De pronto, uno de ellos, notando su presencia, se volvió hacia él y le dijo:
—Si pretendes venir con nosotros, habrás de dejarlo todo atrás, todas tus posesiones y tus ataduras.
—Eso es sencillo —dijo Wang—, pues en verdad nada tengo.
—Muy bien —dijo el inmortal—. Toma esto…
Pidiéndole que hiciera un cuenco con sus manos, vertió en el improvisado recipiente un líquido verde y viscoso que llevaba en una pequeña botella que colgaba de su cinto. Wang se acercó las manos a la boca para beber, pero el aroma de aquella poción era tan hediondo y su aspecto tan repugnante que no pudo evitar la convulsión que le produjo una arcada y derramar el líquido en el suelo.
—No estás listo aún para seguir nuestro camino —sentenció el inmortal—. Todavía estás demasiado apegado a las apariencias.
En cuanto hubo dicho estas palabras, dio media vuelta y se dispuso a seguir al resto de sus compañeros, que ya cruzaban el río caminando sobre las aguas.
Li Wang permaneció junto al río, de rodillas, embargado por la tristeza y el remordimiento: los dioses le habían puesto delante una oportunidad única, y él la había desaprovechado.

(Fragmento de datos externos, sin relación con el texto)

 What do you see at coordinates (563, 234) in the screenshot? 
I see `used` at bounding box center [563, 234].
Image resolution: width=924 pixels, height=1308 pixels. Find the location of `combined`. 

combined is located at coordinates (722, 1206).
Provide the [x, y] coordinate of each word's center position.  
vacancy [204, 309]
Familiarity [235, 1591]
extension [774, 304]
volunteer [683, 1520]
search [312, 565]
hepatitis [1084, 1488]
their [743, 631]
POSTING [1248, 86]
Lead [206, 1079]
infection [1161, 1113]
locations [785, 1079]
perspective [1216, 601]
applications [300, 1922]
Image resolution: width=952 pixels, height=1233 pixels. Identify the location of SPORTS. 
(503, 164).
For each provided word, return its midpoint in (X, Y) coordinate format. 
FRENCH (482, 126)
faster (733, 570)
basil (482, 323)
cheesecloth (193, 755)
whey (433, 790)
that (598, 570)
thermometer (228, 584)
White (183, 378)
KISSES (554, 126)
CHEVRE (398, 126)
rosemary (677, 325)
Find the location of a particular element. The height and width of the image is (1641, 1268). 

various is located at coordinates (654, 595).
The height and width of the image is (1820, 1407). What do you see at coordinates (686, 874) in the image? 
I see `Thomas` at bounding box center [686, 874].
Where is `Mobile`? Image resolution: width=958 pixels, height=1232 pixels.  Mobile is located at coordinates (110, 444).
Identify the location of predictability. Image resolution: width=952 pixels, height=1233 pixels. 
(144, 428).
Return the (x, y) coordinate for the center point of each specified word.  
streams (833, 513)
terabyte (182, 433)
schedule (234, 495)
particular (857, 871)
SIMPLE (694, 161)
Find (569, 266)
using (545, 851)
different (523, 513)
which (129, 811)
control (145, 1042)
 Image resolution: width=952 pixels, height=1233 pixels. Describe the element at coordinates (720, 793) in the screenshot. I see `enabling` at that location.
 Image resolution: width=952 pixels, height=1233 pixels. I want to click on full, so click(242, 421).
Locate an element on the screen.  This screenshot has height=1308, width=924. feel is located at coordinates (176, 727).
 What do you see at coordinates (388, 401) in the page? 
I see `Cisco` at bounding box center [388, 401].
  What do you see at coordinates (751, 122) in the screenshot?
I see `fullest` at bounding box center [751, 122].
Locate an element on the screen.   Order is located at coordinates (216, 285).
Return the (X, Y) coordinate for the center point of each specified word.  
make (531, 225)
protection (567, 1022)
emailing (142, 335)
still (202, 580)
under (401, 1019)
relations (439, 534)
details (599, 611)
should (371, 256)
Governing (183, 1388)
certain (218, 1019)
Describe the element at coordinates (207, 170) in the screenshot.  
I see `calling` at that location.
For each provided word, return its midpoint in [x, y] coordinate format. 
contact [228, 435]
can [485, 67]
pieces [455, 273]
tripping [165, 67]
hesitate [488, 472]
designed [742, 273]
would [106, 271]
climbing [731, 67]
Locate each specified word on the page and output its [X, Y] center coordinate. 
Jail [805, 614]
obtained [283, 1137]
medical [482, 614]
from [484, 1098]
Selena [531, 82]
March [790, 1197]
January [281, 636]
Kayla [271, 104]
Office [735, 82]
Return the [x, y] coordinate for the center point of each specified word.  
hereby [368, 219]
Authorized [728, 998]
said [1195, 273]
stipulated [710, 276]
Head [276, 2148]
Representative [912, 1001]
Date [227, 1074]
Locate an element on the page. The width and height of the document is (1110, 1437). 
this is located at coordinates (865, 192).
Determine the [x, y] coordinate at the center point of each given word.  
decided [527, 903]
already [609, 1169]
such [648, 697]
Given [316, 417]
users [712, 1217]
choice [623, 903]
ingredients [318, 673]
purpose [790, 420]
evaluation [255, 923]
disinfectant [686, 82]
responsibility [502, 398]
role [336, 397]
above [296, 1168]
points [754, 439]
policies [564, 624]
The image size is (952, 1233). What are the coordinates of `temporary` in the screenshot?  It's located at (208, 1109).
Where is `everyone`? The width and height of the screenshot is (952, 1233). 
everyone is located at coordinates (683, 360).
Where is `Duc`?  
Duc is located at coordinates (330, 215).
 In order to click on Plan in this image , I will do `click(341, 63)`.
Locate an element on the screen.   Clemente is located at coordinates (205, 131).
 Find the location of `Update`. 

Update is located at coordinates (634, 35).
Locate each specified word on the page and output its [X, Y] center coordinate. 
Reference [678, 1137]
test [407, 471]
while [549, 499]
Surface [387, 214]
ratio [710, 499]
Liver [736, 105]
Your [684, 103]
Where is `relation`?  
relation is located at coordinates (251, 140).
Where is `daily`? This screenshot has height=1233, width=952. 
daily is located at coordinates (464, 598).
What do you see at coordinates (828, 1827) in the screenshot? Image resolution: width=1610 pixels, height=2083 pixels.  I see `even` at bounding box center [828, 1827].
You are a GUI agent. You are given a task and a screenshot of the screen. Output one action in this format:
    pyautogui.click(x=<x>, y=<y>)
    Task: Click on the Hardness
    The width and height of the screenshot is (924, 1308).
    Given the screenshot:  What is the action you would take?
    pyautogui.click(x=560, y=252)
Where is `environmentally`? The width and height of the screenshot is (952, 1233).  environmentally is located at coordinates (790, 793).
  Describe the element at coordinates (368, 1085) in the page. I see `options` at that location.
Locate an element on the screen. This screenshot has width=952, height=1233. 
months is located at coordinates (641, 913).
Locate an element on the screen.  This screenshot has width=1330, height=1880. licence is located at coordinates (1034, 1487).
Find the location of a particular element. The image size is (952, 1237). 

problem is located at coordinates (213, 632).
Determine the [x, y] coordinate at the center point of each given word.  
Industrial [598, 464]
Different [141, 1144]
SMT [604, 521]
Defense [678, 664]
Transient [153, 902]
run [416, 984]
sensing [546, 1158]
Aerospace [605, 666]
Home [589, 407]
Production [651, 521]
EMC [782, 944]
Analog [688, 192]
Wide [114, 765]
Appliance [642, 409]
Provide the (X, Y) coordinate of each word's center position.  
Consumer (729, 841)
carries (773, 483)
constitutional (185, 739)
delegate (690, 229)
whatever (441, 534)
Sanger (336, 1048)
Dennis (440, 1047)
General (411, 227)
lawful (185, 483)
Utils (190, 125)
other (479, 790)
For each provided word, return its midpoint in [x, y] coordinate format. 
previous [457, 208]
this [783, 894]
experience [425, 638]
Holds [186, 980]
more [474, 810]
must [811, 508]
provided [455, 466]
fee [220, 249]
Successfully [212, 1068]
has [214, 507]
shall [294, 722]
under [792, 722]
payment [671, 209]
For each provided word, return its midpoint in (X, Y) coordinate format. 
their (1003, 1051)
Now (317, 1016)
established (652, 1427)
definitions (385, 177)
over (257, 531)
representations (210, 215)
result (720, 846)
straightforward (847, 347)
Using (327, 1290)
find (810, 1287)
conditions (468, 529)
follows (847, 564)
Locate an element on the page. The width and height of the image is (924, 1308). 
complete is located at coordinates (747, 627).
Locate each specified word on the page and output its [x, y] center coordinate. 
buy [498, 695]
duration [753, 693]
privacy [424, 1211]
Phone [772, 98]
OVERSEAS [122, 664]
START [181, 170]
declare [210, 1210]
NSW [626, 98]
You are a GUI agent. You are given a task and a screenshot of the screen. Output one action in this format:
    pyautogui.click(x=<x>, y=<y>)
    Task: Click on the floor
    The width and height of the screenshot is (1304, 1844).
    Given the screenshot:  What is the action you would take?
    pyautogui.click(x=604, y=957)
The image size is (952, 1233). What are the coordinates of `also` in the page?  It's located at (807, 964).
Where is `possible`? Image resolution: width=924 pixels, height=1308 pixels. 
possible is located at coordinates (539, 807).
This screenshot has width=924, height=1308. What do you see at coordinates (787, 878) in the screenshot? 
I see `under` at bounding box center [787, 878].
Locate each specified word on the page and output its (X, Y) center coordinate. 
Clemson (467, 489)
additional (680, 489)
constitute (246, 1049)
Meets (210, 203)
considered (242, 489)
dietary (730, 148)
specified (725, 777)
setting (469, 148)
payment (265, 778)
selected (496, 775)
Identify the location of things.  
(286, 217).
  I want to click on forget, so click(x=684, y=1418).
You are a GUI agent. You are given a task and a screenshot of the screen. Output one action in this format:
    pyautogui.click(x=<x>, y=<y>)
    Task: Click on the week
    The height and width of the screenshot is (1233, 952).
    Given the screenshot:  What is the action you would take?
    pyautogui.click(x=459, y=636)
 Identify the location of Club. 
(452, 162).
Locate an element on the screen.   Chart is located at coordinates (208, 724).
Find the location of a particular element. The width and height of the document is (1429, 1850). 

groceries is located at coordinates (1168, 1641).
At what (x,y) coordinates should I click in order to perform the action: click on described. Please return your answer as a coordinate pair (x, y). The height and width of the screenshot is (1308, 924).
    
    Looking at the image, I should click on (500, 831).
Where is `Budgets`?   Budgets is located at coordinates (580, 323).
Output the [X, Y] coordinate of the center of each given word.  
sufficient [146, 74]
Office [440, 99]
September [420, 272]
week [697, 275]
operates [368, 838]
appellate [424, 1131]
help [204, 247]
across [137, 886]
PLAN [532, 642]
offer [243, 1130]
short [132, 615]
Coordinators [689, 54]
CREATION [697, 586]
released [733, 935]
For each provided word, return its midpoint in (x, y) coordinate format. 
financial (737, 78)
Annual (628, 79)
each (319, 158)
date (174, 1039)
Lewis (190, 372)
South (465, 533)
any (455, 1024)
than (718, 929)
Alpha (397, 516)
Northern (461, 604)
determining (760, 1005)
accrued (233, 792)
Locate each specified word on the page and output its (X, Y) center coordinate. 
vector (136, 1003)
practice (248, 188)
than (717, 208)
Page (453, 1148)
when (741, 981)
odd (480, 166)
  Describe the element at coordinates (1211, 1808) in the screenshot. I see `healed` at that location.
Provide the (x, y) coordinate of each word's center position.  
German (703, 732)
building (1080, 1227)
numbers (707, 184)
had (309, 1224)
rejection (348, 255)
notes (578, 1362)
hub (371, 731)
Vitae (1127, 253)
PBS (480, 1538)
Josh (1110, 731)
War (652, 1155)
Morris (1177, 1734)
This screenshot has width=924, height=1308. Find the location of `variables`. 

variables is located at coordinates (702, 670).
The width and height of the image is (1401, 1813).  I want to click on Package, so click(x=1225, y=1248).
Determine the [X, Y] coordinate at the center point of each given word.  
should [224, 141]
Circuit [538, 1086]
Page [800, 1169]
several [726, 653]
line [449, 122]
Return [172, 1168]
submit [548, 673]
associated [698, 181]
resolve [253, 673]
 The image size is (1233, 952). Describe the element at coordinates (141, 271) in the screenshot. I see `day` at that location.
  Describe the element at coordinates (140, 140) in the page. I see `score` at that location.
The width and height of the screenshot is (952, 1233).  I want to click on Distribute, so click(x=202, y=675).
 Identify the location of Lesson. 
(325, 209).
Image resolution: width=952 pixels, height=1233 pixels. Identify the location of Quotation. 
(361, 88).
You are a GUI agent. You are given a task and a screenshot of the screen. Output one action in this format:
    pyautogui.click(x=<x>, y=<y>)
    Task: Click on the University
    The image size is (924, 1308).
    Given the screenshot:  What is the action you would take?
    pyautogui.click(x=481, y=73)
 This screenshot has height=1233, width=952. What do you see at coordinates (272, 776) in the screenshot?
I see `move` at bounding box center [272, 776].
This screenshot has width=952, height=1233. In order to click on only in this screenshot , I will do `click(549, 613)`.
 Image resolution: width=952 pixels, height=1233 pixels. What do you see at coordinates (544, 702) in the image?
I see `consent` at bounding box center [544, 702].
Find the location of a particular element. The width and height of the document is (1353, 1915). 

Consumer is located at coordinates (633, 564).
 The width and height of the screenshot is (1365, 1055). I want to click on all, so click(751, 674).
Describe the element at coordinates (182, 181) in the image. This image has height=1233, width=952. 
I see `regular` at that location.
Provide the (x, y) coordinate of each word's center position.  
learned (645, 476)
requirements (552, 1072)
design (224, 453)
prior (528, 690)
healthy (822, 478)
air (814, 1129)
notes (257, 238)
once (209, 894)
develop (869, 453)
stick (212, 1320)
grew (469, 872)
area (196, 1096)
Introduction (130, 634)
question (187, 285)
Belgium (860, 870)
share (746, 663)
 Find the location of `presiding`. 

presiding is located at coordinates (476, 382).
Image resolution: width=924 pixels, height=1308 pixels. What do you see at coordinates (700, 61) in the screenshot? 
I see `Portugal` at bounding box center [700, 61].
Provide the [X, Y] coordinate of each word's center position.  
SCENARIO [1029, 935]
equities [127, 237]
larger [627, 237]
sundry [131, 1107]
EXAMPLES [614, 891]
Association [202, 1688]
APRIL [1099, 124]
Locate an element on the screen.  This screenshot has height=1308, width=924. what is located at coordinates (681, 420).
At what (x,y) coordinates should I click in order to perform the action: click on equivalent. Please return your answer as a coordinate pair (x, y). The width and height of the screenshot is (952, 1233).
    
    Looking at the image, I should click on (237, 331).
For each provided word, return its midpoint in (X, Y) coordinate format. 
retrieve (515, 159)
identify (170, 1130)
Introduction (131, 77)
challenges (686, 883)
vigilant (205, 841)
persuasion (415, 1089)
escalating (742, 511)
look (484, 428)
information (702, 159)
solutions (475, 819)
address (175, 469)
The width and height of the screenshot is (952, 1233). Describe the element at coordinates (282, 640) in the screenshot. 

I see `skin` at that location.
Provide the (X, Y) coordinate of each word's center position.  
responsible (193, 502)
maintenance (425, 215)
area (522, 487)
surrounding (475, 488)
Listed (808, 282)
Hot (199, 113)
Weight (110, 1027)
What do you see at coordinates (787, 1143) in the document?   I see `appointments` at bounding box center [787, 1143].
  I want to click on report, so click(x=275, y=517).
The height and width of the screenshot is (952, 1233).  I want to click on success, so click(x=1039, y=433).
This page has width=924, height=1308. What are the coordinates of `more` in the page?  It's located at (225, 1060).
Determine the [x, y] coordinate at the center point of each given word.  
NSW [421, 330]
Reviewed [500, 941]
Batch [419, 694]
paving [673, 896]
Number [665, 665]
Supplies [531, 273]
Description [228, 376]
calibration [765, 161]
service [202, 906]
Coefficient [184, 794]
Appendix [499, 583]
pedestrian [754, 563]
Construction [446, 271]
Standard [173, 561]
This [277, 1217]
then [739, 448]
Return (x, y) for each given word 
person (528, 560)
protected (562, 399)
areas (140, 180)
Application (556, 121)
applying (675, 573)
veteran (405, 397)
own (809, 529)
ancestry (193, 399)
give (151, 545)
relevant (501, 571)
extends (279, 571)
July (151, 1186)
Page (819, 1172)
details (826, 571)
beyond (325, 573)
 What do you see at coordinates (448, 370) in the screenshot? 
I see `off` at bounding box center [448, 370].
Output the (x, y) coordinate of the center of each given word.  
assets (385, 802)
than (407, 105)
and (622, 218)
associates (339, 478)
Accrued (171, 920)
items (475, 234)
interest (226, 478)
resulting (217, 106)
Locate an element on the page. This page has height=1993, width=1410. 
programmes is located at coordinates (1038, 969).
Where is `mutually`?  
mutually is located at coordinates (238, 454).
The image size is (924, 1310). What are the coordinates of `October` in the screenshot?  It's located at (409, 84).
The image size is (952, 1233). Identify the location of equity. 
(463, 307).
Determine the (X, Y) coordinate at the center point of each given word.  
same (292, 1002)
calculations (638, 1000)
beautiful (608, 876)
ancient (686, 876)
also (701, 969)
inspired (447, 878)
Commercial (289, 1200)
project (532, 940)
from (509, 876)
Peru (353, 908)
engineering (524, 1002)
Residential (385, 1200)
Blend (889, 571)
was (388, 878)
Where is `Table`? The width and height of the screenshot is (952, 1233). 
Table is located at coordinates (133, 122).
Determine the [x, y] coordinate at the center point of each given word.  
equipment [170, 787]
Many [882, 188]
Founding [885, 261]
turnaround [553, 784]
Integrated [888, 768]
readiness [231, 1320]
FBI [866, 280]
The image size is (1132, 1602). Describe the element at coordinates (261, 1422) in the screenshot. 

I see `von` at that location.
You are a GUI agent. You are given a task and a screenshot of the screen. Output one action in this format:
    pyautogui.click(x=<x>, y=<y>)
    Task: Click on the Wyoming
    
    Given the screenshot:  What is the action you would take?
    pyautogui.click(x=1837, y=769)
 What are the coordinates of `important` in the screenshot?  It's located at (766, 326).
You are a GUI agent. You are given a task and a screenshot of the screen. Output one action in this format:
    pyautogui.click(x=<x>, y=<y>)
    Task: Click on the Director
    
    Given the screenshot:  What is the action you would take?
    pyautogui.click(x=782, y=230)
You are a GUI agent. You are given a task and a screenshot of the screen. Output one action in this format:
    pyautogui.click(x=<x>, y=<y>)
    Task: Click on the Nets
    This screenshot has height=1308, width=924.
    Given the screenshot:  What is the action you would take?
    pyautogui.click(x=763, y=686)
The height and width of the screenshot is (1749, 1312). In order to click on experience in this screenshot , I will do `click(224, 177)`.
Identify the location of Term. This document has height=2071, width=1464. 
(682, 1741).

Una oportunidad que se le había escapado, literalmente, entre los dedos.
—¡Dadme otra oportunidad! —gritó Wang con desesperación desde la orilla.
—No necesitas otra oportunidad —dijo el inmortal detenido sobre el agua—. Todo lo que necesitas está en tus manos.
Hay un poder en nuestras manos: la decisión de tender la mano, de abrazar al que lo necesita, de contener al que está desesperado, de darle nuestro calor.
La figura dio unos pasos más y desapareció entre la bruma. Wang se encontró solo y sintió que todo estaba perdido; rompió a llorar, cubriéndose el rostro con las manos… fue entonces cuando percibió en ellas un resplandor verde como el jade.
Wang no tardó mucho en descubrir el don que aquel brillo daba a sus manos: la capacidad de aliviar los dolores y de curar las enfermedades. Desde entonces, el campesino se dedicó a viajar por toda la comarca, y al cabo de un tiempo, a medida que su habilidad trascendía, recorrió otras tierras.
Dondequiera que fuese, Wang procuraba el alivio de aquellos con los que se cruzaba con solo tocarlos o acariciarlos, llegando a ser conocido y recordado como el rey de los dedos de oro. Algunos dicen que, por sus méritos, encontró finalmente el camino hacia la vida eterna. Otros dicen que no fue realmente así, aunque le reconocen como uno de los padres de la práctica de curar con las manos (finalmente, otro modo de alcanzar la inmortalidad).
No todos hemos tenido acceso a esa sabiduría y a esa técnica, pero cuento esta historia para explicar que hay un poder en nuestras manos. Un poder que no tiene nada de milagroso, pero sí mucho de magia. Es la decisión de tender la mano, de abrazar al que lo necesita, de contener al que está desesperado, de darle el calor de nuestro cuerpo a aquellos que sienten el frío del desamparo, de acompañar a quienes se sienten abandonados por el mundo, aunque no sea más que por el enorme y egoísta placer de sentirse útil. Un poder, permítaseme decir, que, por lo menos por ahora, no podemos enviar a través de nuestro ordenador personal ni de nuestro móvil.